> Saved data entries
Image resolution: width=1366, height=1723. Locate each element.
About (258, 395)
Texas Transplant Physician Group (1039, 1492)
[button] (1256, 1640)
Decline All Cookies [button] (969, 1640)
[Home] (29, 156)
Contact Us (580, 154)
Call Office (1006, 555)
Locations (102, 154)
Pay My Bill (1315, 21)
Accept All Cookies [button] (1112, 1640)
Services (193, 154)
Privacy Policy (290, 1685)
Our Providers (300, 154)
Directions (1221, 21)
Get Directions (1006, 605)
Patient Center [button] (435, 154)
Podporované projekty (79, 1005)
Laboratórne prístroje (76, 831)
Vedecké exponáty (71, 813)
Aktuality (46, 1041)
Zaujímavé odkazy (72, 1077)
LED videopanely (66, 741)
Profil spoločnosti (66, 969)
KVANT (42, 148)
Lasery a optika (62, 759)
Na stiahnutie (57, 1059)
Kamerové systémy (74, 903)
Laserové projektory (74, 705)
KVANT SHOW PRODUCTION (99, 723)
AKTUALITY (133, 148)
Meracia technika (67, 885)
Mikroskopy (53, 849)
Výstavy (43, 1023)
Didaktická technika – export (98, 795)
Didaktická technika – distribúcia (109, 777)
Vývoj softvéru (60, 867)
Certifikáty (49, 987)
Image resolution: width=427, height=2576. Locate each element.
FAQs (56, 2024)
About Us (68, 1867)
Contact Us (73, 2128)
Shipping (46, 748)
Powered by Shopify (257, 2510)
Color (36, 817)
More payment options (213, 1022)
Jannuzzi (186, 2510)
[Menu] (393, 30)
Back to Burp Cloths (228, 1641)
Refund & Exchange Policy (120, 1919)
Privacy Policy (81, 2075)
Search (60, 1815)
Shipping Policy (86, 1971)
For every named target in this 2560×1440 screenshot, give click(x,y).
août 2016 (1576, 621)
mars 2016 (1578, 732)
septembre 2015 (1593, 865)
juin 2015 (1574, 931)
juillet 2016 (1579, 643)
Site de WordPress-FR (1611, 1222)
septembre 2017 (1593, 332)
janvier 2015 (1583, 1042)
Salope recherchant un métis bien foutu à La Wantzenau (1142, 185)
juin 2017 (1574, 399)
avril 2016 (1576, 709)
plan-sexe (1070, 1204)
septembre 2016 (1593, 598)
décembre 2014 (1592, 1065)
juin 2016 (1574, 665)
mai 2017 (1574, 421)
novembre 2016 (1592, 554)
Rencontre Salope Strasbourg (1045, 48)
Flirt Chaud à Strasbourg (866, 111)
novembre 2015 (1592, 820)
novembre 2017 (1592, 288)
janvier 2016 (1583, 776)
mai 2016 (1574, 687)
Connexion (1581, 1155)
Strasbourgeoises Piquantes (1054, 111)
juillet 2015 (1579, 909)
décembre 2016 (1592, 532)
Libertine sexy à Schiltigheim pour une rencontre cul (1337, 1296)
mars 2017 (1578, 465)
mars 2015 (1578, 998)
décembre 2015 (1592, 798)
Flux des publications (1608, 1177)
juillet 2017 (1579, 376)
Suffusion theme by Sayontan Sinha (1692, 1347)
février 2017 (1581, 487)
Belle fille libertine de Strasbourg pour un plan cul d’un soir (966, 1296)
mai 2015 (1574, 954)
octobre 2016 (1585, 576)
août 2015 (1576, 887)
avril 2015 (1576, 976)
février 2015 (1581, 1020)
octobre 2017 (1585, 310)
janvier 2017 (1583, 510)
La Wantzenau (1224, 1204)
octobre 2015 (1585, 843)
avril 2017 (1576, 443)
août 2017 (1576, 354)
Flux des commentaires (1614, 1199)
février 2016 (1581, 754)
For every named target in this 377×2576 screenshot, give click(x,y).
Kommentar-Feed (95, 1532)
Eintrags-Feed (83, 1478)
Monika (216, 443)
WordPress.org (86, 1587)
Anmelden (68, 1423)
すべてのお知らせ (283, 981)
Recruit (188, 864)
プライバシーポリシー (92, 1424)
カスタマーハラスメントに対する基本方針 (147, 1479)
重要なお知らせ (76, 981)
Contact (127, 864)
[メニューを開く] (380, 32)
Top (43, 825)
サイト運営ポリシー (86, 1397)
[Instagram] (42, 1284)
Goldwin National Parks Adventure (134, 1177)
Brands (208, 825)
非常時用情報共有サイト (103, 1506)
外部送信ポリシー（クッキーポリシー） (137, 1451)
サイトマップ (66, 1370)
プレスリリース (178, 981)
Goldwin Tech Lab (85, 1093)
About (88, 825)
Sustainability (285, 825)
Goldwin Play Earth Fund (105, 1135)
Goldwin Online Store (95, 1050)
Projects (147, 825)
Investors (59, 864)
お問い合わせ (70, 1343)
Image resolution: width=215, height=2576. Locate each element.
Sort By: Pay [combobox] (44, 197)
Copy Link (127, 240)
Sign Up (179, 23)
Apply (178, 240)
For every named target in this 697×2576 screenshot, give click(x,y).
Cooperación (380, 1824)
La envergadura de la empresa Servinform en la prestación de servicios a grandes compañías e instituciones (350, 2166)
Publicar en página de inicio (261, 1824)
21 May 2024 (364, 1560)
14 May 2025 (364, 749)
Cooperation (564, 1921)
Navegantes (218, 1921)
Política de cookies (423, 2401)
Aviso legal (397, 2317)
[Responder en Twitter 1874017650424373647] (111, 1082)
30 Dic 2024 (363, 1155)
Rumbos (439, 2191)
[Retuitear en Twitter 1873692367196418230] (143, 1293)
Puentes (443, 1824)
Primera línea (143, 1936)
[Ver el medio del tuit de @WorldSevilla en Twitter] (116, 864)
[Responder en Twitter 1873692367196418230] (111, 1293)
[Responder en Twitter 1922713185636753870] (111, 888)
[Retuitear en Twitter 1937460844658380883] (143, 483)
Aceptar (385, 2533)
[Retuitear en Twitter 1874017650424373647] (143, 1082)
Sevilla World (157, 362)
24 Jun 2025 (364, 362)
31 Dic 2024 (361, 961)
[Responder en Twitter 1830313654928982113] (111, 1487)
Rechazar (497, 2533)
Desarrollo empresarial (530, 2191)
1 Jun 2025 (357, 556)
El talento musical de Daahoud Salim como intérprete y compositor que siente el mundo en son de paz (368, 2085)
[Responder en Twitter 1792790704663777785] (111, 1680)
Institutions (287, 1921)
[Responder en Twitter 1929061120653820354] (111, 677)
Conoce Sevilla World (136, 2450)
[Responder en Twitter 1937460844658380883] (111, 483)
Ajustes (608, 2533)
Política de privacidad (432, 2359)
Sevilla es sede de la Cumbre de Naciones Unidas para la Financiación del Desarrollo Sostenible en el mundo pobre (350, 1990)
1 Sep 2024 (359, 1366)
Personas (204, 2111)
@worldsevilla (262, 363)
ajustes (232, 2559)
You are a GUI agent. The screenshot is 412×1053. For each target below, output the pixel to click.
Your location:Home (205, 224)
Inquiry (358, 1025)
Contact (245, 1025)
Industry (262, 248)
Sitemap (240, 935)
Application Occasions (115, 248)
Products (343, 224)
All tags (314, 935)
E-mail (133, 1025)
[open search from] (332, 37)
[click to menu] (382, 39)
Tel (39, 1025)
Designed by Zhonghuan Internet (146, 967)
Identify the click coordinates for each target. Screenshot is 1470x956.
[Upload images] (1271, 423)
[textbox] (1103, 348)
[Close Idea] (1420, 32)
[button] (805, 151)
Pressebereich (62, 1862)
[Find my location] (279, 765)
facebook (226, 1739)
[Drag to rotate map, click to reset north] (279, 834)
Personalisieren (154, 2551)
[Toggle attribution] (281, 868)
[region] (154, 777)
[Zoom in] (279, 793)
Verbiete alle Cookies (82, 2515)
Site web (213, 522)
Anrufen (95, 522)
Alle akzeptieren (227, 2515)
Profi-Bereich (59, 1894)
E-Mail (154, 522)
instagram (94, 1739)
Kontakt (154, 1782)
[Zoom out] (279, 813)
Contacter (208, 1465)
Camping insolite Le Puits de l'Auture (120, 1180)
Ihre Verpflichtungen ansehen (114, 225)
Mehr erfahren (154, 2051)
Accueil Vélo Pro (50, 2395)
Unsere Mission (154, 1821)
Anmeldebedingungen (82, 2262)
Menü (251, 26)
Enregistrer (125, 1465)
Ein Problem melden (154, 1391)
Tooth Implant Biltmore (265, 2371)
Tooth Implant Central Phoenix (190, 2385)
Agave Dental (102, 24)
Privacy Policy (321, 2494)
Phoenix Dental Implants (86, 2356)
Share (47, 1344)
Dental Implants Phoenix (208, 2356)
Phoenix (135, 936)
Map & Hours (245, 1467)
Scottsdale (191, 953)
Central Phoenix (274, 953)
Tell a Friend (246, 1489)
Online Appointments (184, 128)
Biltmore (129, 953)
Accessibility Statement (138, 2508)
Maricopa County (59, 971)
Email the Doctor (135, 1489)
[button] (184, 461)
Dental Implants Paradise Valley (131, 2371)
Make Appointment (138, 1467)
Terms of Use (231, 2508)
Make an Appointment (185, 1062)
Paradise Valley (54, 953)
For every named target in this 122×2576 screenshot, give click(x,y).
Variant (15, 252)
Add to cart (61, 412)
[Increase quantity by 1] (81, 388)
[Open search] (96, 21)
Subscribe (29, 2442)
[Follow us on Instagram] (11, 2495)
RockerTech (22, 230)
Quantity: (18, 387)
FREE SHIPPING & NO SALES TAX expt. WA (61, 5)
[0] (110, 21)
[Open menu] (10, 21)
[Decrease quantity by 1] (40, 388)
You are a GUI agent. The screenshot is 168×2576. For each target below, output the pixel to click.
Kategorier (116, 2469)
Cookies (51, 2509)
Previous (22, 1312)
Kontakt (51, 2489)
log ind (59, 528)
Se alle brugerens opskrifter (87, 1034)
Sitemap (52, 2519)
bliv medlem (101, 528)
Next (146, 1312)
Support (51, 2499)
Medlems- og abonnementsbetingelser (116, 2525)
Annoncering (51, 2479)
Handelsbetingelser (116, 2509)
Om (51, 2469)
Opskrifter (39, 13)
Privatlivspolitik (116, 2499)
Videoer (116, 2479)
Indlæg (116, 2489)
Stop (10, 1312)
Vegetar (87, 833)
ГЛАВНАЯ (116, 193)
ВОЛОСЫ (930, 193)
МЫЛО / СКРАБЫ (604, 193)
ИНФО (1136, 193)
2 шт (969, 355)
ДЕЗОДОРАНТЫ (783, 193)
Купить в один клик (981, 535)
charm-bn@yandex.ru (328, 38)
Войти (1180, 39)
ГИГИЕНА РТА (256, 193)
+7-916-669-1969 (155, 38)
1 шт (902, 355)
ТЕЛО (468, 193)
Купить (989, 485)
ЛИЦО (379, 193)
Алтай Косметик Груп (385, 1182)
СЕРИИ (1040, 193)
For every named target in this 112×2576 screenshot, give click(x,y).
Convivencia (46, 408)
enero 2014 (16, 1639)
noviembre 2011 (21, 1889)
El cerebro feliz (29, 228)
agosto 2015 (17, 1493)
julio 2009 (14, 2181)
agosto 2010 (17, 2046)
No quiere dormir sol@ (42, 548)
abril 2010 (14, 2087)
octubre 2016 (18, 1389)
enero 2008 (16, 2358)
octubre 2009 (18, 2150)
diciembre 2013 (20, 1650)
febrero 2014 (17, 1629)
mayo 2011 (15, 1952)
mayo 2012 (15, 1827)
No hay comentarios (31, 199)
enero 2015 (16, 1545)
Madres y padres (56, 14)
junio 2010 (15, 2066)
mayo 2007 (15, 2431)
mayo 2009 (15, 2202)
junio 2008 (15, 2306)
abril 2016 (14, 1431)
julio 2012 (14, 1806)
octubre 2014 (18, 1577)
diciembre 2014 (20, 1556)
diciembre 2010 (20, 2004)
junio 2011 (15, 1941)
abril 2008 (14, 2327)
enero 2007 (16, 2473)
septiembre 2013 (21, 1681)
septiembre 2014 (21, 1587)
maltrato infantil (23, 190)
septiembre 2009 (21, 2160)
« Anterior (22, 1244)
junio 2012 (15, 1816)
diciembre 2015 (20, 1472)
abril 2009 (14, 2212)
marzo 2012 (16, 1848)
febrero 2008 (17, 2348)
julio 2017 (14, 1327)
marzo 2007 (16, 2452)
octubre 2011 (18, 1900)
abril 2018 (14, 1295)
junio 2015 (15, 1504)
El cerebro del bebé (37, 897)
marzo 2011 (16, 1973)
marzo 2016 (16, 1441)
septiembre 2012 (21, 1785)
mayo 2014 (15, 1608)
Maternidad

> TASK DIRECTIONS
What do the lines above say from the one containing "Make Appointment (138, 1467)" down to the one containing "FREE SHIPPING & NO SALES TAX expt. WA (61, 5)"? Return them exactly, both end lines included, and only them.

> RESULT OF THE TASK
Make Appointment (138, 1467)
Terms of Use (231, 2508)
Make an Appointment (185, 1062)
Paradise Valley (54, 953)
For every named target in this 122×2576 screenshot, give click(x,y).
Variant (15, 252)
Add to cart (61, 412)
[Increase quantity by 1] (81, 388)
[Open search] (96, 21)
Subscribe (29, 2442)
[Follow us on Instagram] (11, 2495)
RockerTech (22, 230)
Quantity: (18, 387)
FREE SHIPPING & NO SALES TAX expt. WA (61, 5)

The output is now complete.